City should honor past commitments

I understand that our City Administration has been reviewing the idea of extending Fifth Avenue past the Iowa River Hospice (IRH) home. In my opinion, the recently built housing development to the west of the IRH home was built before giving careful consideration to the requirements for streets in the area. Did the City Administration, to use an old cliché, put “the cart before the horse?” Why were the houses built before the street issue was firmly resolved?

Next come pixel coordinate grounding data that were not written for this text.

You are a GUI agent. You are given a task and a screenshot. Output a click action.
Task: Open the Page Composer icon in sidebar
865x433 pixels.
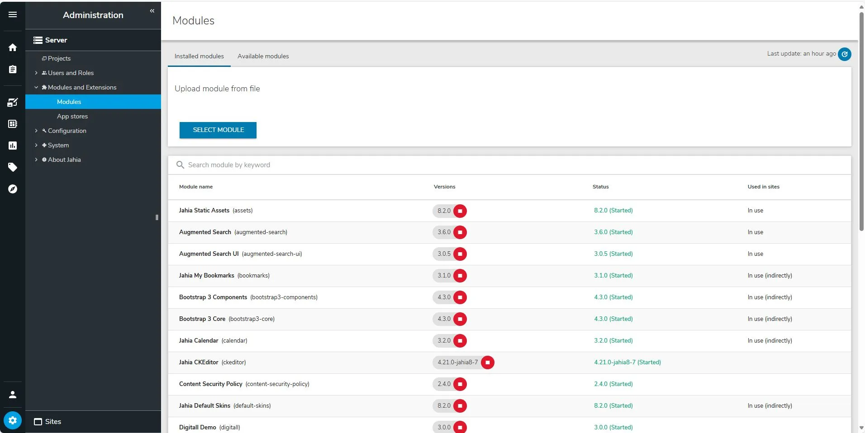(12, 123)
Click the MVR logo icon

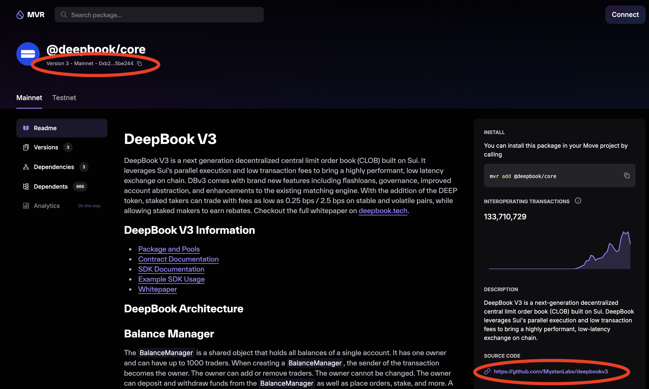tap(20, 15)
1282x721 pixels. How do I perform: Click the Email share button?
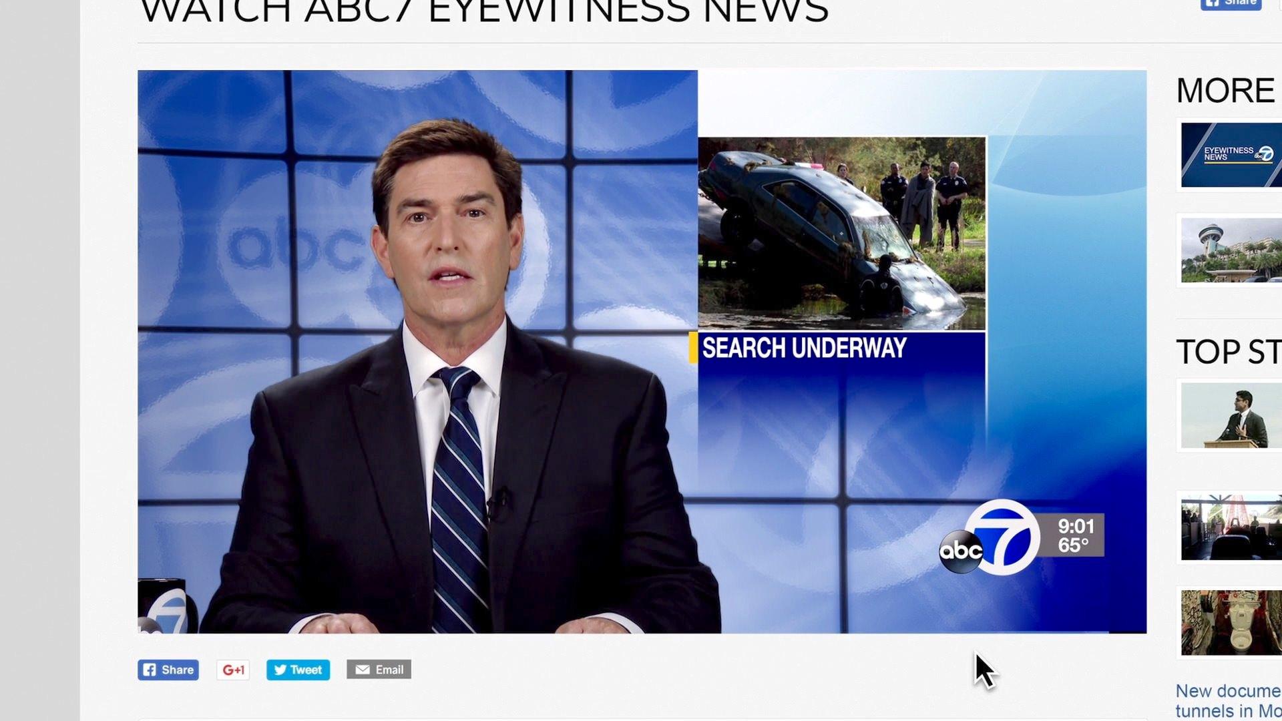pos(379,670)
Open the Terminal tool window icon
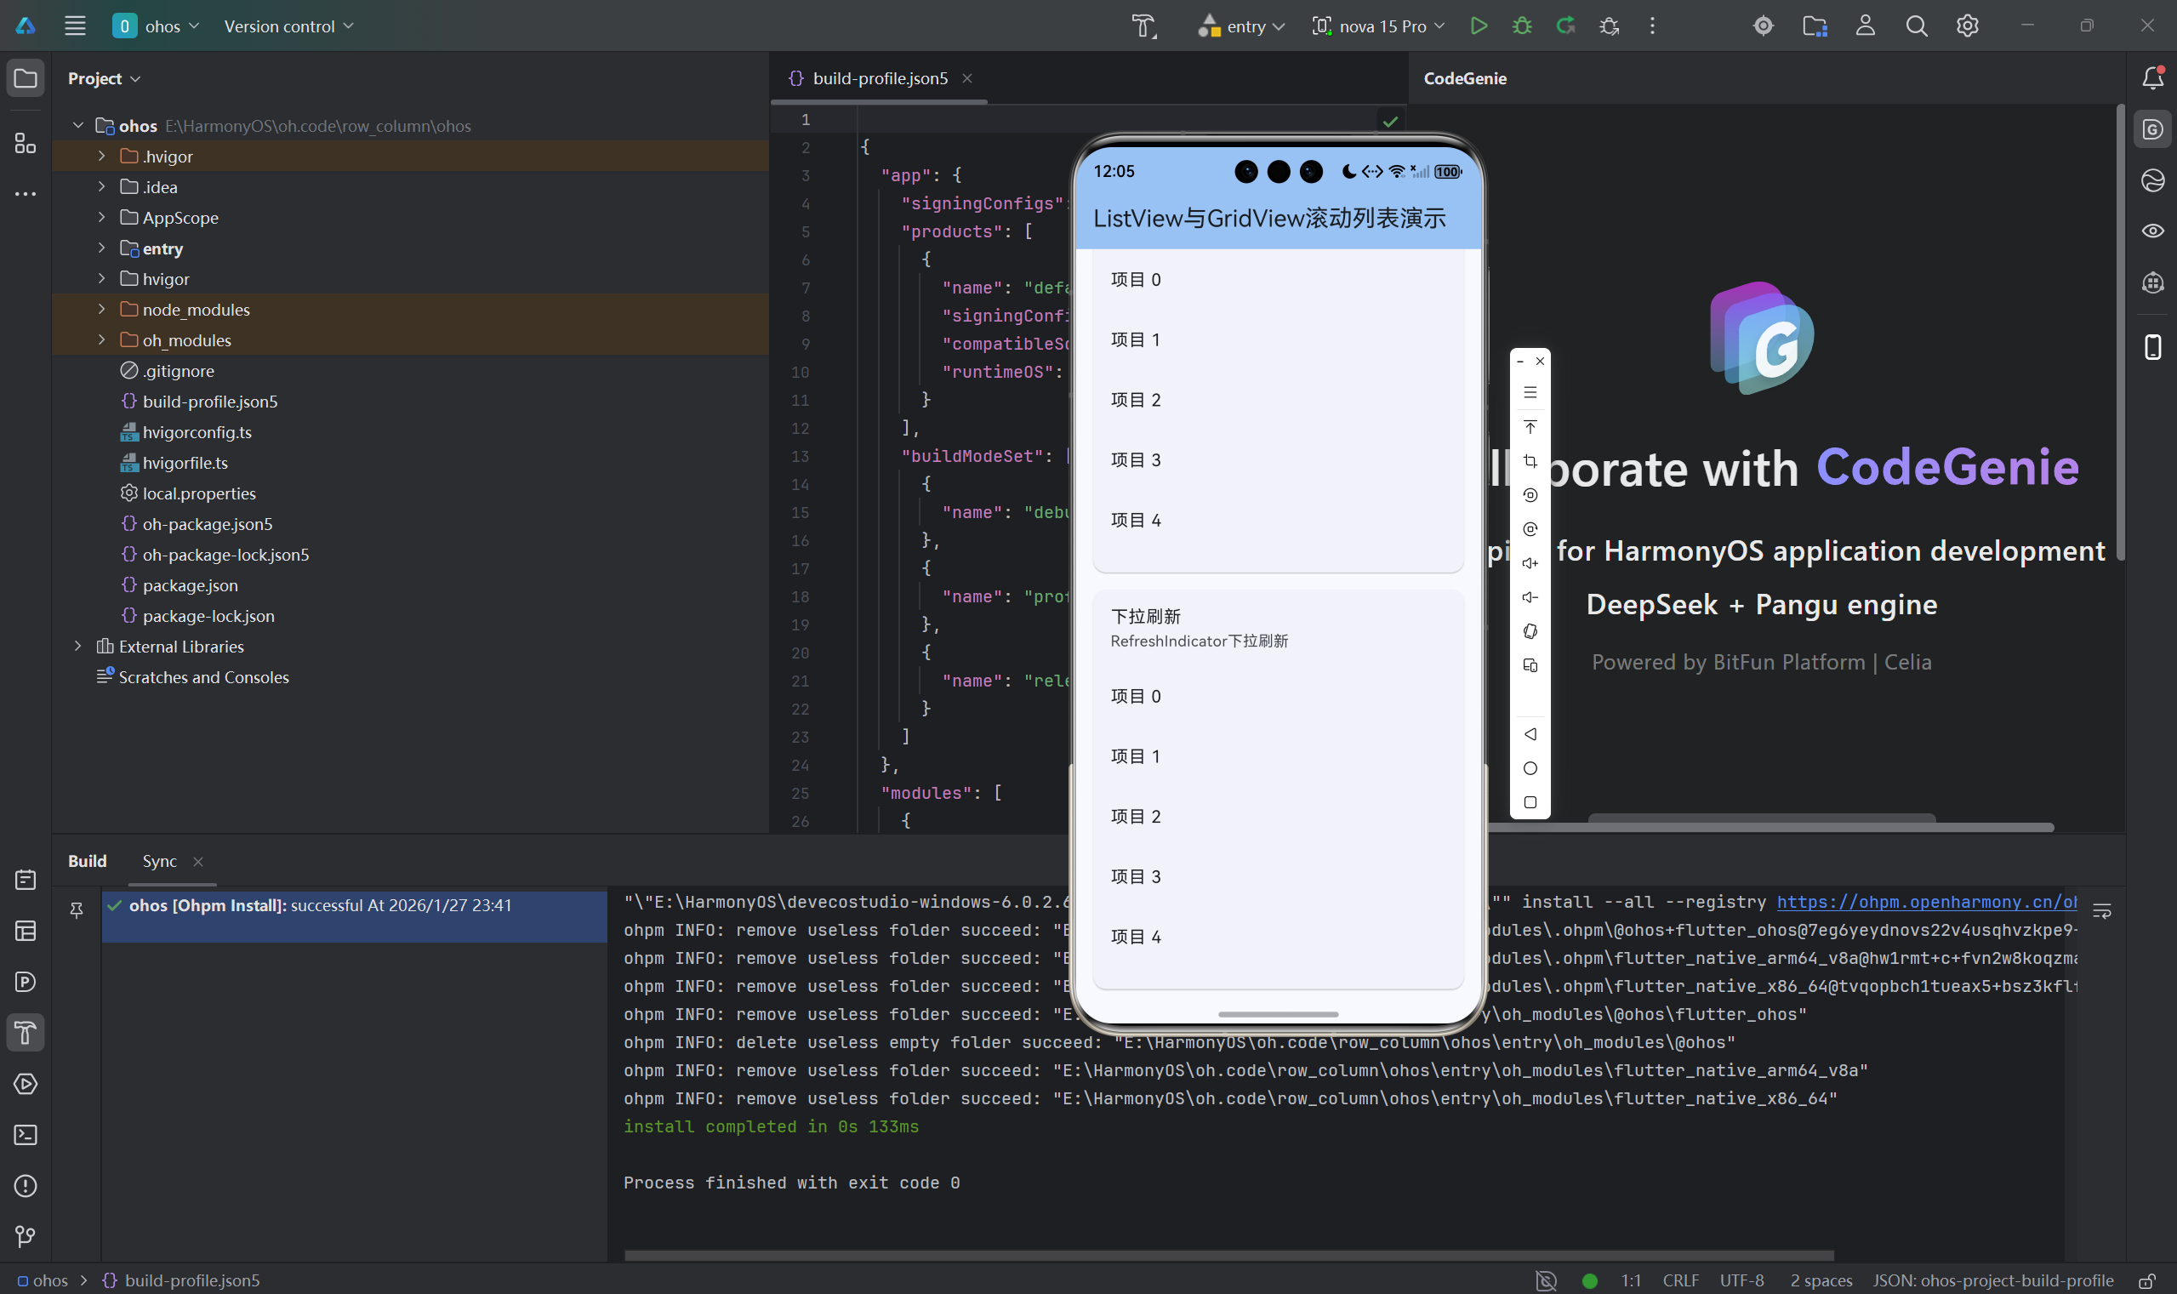Image resolution: width=2177 pixels, height=1294 pixels. pos(25,1134)
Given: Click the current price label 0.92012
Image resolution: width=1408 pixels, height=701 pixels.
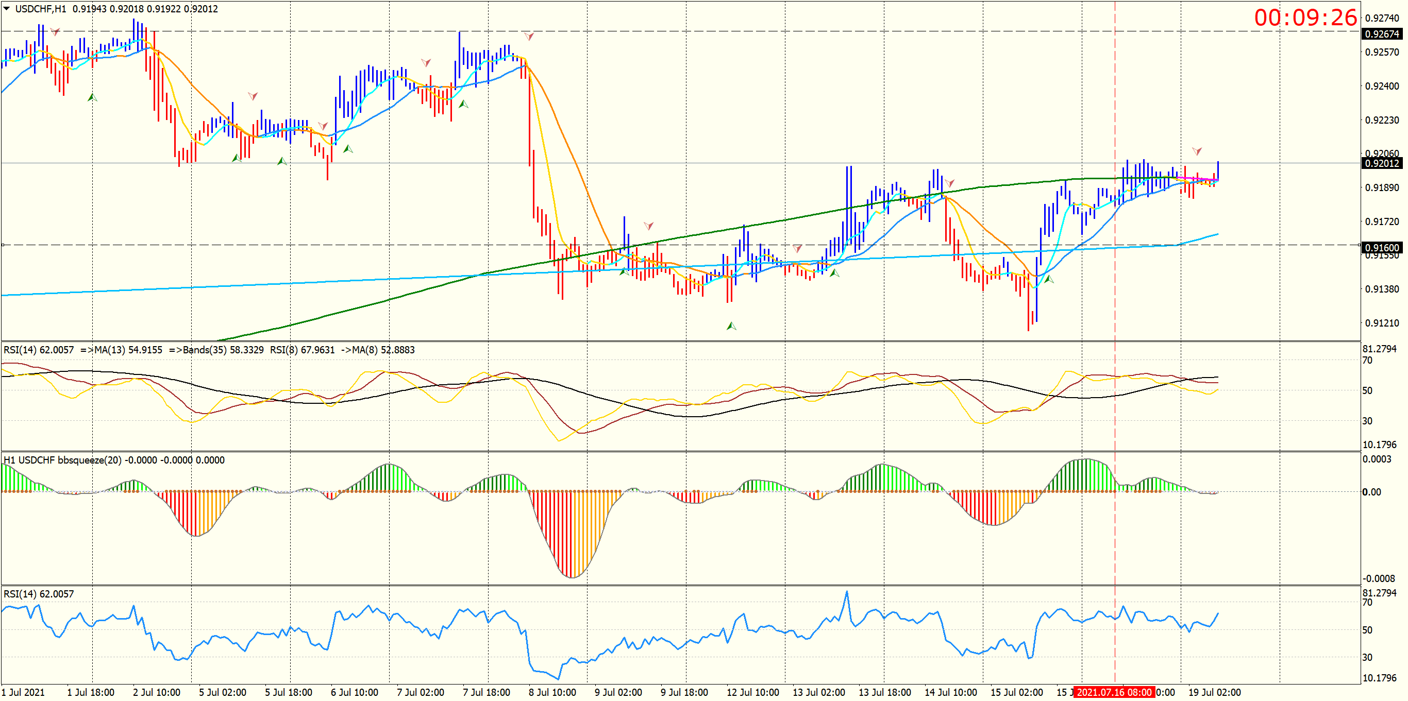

Now, as a community, we must deal with the consequences of this failure in planning. In so doing, I hope that we do not compound an error by forcing a non-mandated street into an area that is already tight. I ask that you drive out and look at the spacing yourself. Is a Fifth Avenue extension a second mistake? Is it right to construct a street where it is damaging to all the parties involved? Is it a mistake to pack in a street that will be close to both the new houses just built and to the IRH home? The proposed Fifth Avenue extension would decrease the green space and tranquility which has been so beneficial to the purpose of our IRH home. Let’s not compound the planning error.

Our City Administration may be considering a Third Avenue extension as an alternative to the Fifth Avenue extension. If our Administration feels that they must have a street, then that is a consideration. However, I do wonder: “If a street is not required, why put it in?” Why use our city funds on an unnecessary street when there are so many other needs to be addressed in our community?

Marshalltown has been blessed with the award winning IRH facility and program, something of which the City has been proud. IRH has been a part of Marshalltown’s commitment to the quality of life for its citizens, particularly for those who are the weakest among us.

Approximately ten years ago, when the IRH put its home in an undeveloped grassy area, the Town, the Council, and the City Administration gave their support. Why would we change that commitment? I ask the Council to honor its past commitments.